The migration of maternal inflammatory cells is unidirectional, originating in the intervillous space and maternal vessels of the decidua, migrating in the fibrin under the chorionic plate and finally reaching the chorion and amnion.1 The infection often elicits a fetal response in the form of acute funisitis -- however, this only occurs after 20 weeks gestation, when the fetal immune system has sufficiently matured.
Higher power shows multilobed neutrophils infiltrating the amniotic cell layer as well as the underlying chorion. Interestingly, the exuberance of the inflammatory exudate is not an indication of the clinical significance of the infection. For example, Group B Strep, an organism that may have devastating consequences, often elicits a minimal neutrophilic infiltrate.1
Here is a case of marked chorioamnionitis at 19 weeks resulting in PPROM (premature preterm rupture of membranes) and delivery.
Acute chorioamnionitis is defined as the presence of acute inflammatory cells (neutrophils in particular) in the fetal membranes. It is generally attributed to ascending infection from the vagina and endocervix. More infrequently it may result from hematogenous seeding of the placenta and membranes from a pre-existing maternal infection.

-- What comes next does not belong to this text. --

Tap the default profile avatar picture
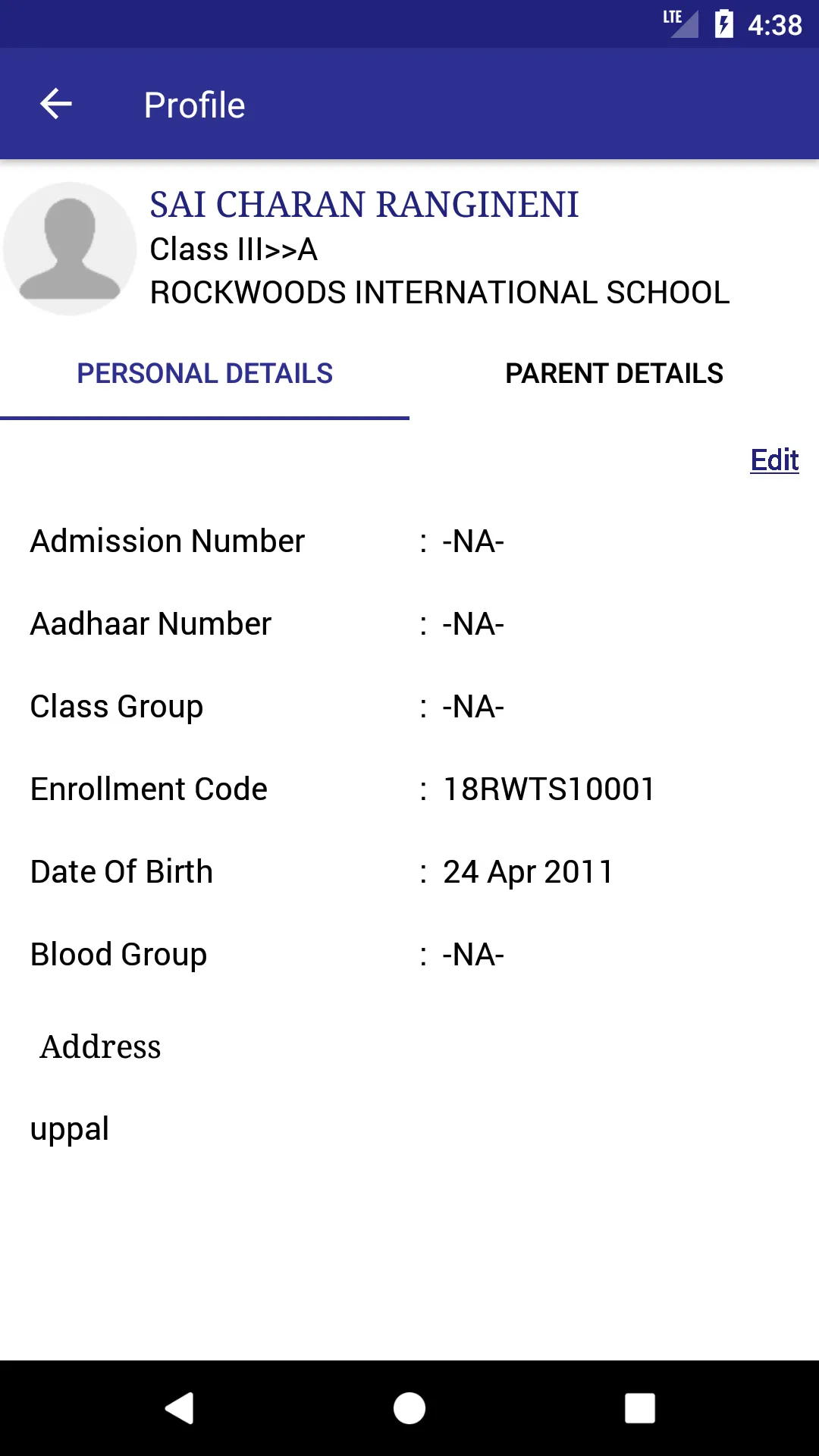819x1456 pixels. [x=70, y=249]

Acute chorioamnionitis is quite common, with an incidence of 20-24% of live births and up to 67% in preterm deliveries. Although premature rupture of membranes is often stated to be the predisposing factor to infection, recent data suggests that "it is the loss of membrane integrity resulting from inflammation that makes rupture a probability".1 Inflammatory mediators from ascending infection may initiate labor -- TNF (tumor necrosis factor) in particular may stimulate production of prostaglandins.1
Grossly, the placental membranes may be white, greenish and opaque. Microscopically, the defining feature is the robust presence of neutrophils. The presence of chronic inflammatory cells such as lymphocytes and plasma cells may indicate a subacute process.
Clinical detection of acute chorioamnionitis is not always possible as only a minority of women experience the classic symptoms of fever, leukocytosis and uterine tenderness. Alternatively, women with clinical symptoms of chorioamnionitis may not have corresponding pathology.

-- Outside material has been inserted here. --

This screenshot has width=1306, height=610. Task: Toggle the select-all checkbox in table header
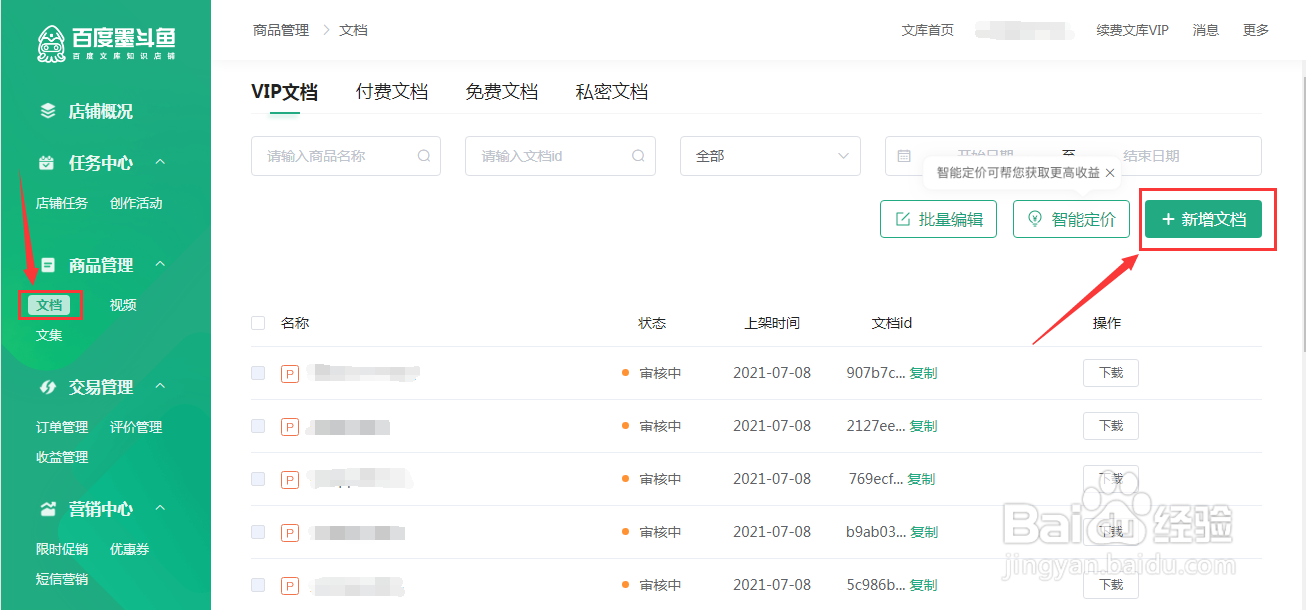click(x=257, y=323)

Once chorioamnionitis has been diagnosed, it is important to ensure the patient is proceeding towards delivery as expectant management is associated with poorer outcomes for both mother and fetus. Broad spectrum antibiotics are commonly employed. The preferred mode of delivery is vaginal if possible as hysterotomy may result in intra-abdominal spread of infection.
Infection typically resolves following delivery. Rarely in cases of longstanding infection a hysterectomy may be necessary. In addition women suffering from chorioamnionitis have higher rates of post-partum hemorrhage.
1 Baergen RN. Manual of Benirschke and Kaufmann's Plathology of the Human Placenta. New York, NY: Springer; 2005: 280-5.